Nehme eine Sprache mit einem guten Ökosystem. Also mit guten Build-Tools, guter Entwicklungsumgebung, guten Bibliotheken. C und C++ sind da nicht gerade anfängerfreundlich. Go, PHP, Java, Phyton. C#, JavaScript haben ein gutes Ökosystem. Je nach dem, was du genau machen willst (Desktop-Applikation, Server-Applikation, Webapplkation, etc..), würde ich die Entscheidung dann treffen.


----------



## zael84 (30. Mai 2018)

*AW: Welche Programmiersprache für totale Anfänger/Dummies ?*

Lern Java . Ich arbeite seit Ewigkeiten als Programmierer und kann Dir versichern, dass Du damit auf das richtige Pferd setzt.


----------



## Zeiss (1. Juni 2018)

*AW: Welche Programmiersprache für totale Anfänger/Dummies ?*



riemann schrieb:


> Nehme eine Sprache mit einem guten Ökosystem. Also mit guten Build-Tools, guter Entwicklungsumgebung, guten Bibliotheken. C und C++ sind da nicht gerade anfängerfreundlich. Go, PHP, Java, Phyton. C#, JavaScript haben ein gutes Ökosystem. Je nach dem, was du genau machen willst (Desktop-Applikation, Server-Applikation, Webapplkation, etc..), würde ich die Entscheidung dann treffen.

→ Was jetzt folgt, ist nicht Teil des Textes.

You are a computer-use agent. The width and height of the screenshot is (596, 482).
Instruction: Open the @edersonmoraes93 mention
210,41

Genau, "gutes Ökosystem"... C# hat eine gute IDE, nennt sich Visual Studio. Und, oh Wunder, man kann damit auch C und C++ entwickeln, mit ATL, CLR und MFC, faszinierend, gell...

Da draußen sind genau vier Sprachen von Bedeutung: Java, PHP, C# und C/C++. Der Rest spielt keine große Rolle.

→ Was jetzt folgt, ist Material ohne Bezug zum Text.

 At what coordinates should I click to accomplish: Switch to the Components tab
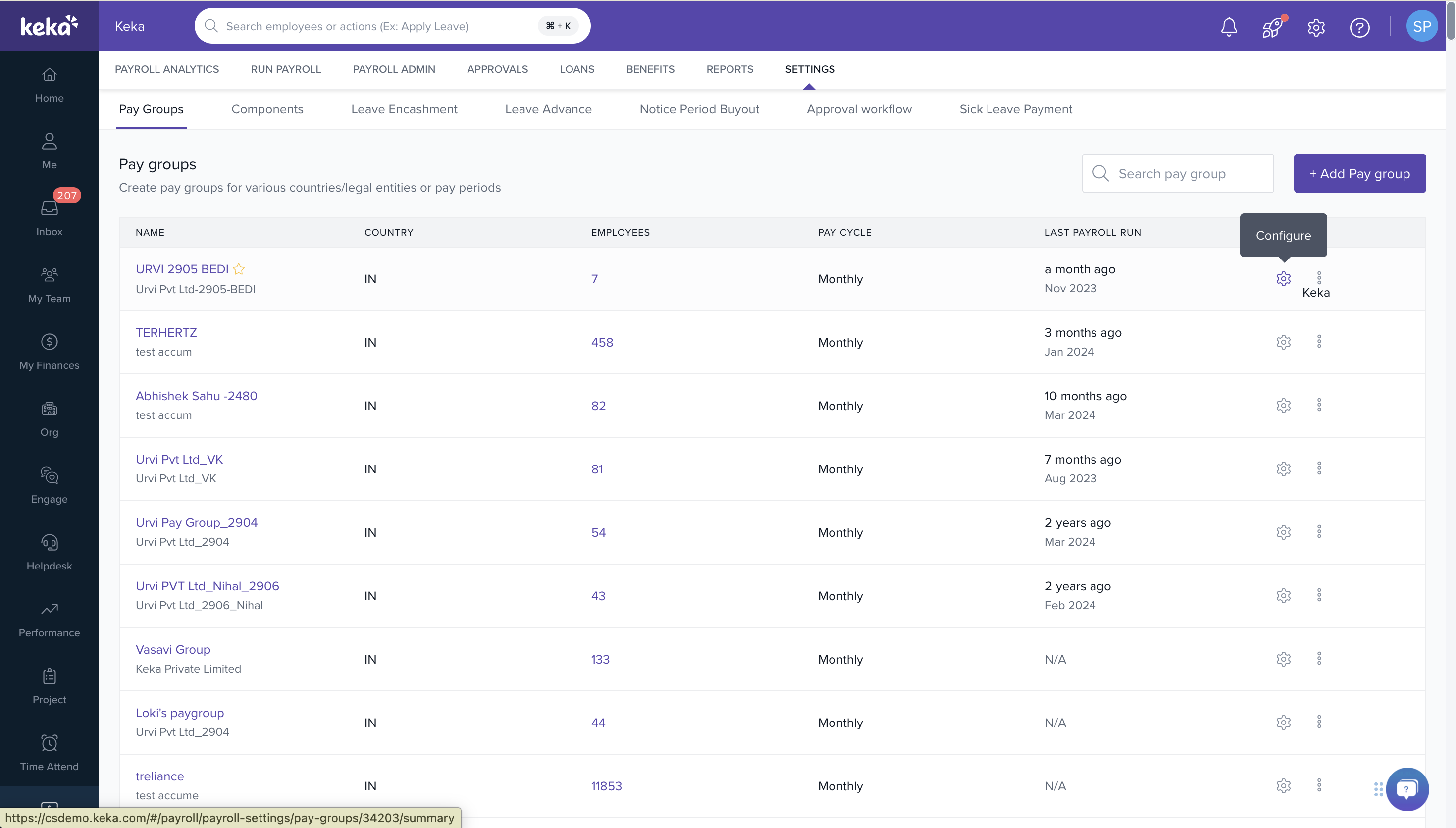click(267, 109)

Will man im Server-Applikationen, sowas wie on-line Banking oder sowas entwickeln, dann Java und ggf PHP als Front-End. Rich-Apps eher C# und embedded Bereich ist C/C++.



zael84 schrieb:


> Lern Java . Ich arbeite seit Ewigkeiten als Programmierer und kann Dir versichern, dass Du damit auf das richtige Pferd setzt.

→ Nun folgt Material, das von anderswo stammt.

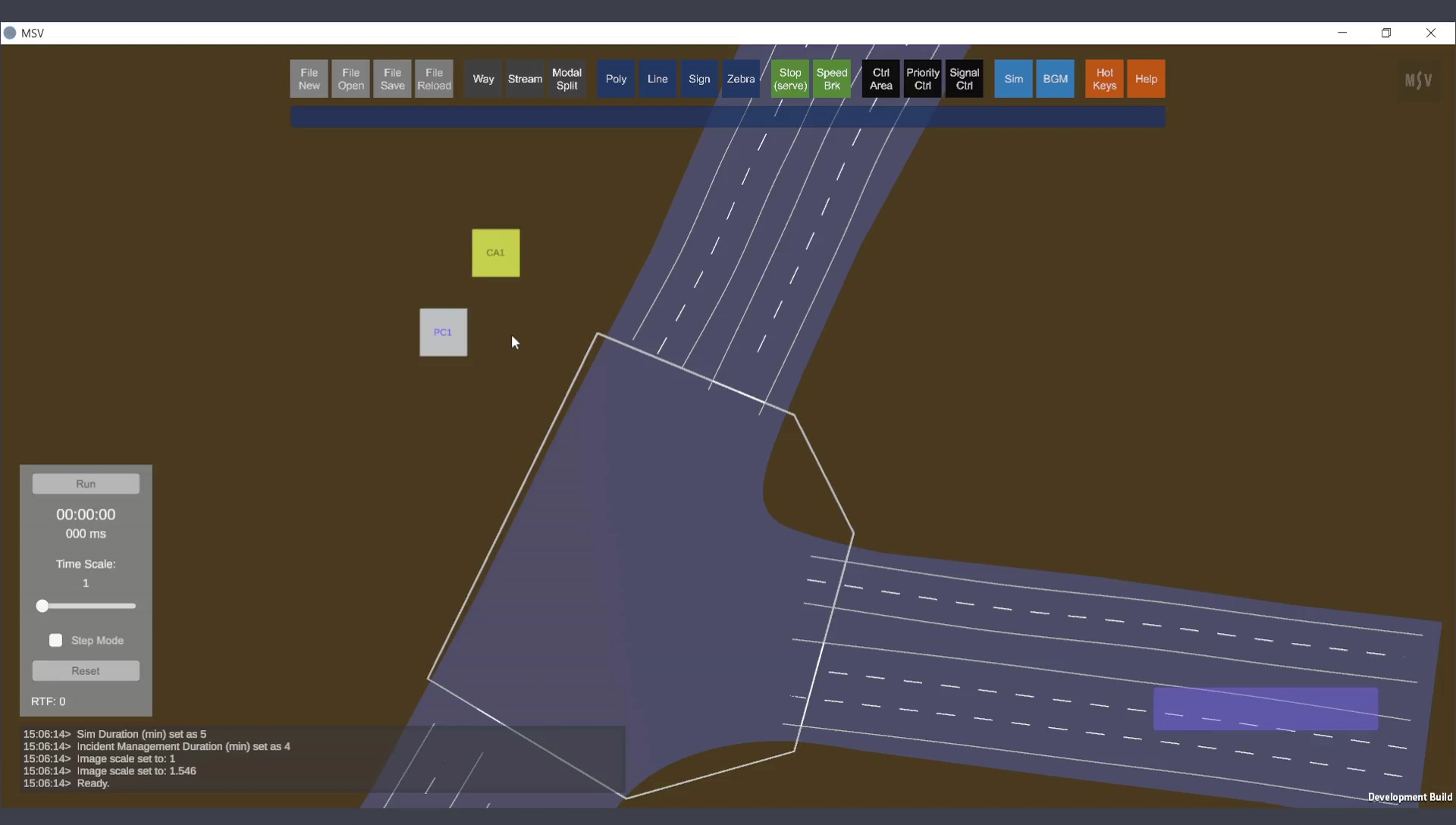Save using the File Save button
1456x825 pixels.
[x=392, y=79]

Und werde damit einer von vielen, die da draußen rumrennen und einfach austauschbar sind. Wenn ich mir anschaue, was die (langjährige) Embedded Entwickler für Gehälter verlangen und diese auch bekommen, na Prost Mahlzeit.

Bist Du ein Programmierer oder ein Entwickler?


----------



## RicoBrassers (7. Juni 2018)

*AW: Welche Programmiersprache für totale Anfänger/Dummies ?*

Eventuell kann auch der folgende Mini-Ratgeber von Heise helfen:
Programmieren fur Anfanger - Welche Programmiersprache eignet sich am besten?

TL;DR:
Python als allgemeiner Einstieg (gutes/bestes "Gesamtpaket"), für den Web-Bereich JavaScript.


----------



## pVt_m4sTeR (8. Juni 2018)

*AW: Welche Programmiersprache für totale Anfänger/Dummies ?*

Hab irgendwann mal mit C++, Objective-C und Java angefangen. Mittlerweile bin ich zu 95 % Swift und vielleicht noch 5 % Objective-C praktizierender iOS Entwickler beim hiesigen Lebensmittelkonzern. In Swift im Rahmen von iOS kann man relativ und einsteigen, gratis Tutorials gibts an jeder Ecke. Advanced krams ist wie immer anspruchsvoll und sollte vorallem vorher mit Theorie zu Vererbung, Polymorphie etc untermauert werden (das ist ohnehin ein empfehlenswerter Weg)
Grundsätzlich solltest du dir überlegen, was und wofür du es umsetzen willst - ohne konkretes Projekt bleibt man nicht am Ball.


----------



## Arkintosz (12. Juni 2018)

*AW: Welche Programmiersprache für totale Anfänger/Dummies ?*

Python ist zum Einstieg gut und nützlich, ja. Von Swift halte ich gar nichts. Das ist das langsamste von Rust/Go/Swift. Wenn man nicht bei Apple arbeitet, eigentlich verschwendete Zeit es zu lernen.


----------



## Zeiss (13. Juni 2018)

*AW: Welche Programmiersprache für totale Anfänger/Dummies ?*

Will man Performance, kommt man an C/C++ nicht vorbei. Wenn man noch mehr Performance will, dann nimmt auch noch einen herstellerspezifischen Kompiler dazu. Die helfen einem den Code so zu strukturieren, dass die Hardware (CPU) bestmöglich ausgenutzt wird (Beispiel Intel C Kompiler, der die Auslastung der Pipelines anzeigen kann).


----------



## zael84 (18. Juni 2018)

*AW: Welche Programmiersprache für totale Anfänger/Dummies ?*



Zeiss schrieb:


> Genau, "gutes Ökosystem"... C# hat eine gute IDE, nennt sich Visual Studio. Und, oh Wunder, man kann damit auch C und C++ entwickeln, mit ATL, CLR und MFC, faszinierend, gell...
> 
> Da draußen sind genau vier Sprachen von Bedeutung: Java, PHP, C# und C/C++. Der Rest spielt keine große Rolle.
> 
> ...



Softwareentwickler steht im Arbeitsvertrag  . Ich musste jetzt schmuntzeln als ich das gelesen habe  Ich kann Dir versichern, dass ich  weder Angst um meinen Job habe oder haben muss und auch dass ich und meine Java-Kollegen alle sehr gut bezahlt werden


----------



## Zeiss (19. Juni 2018)

*AW: Welche Programmiersprache für totale Anfänger/Dummies ?*

Wie gesagt, Java-Entwickler gibt es wie Sand am Meer. Gute Java-Entwickler zwar weniger, aber immer noch ausreichend.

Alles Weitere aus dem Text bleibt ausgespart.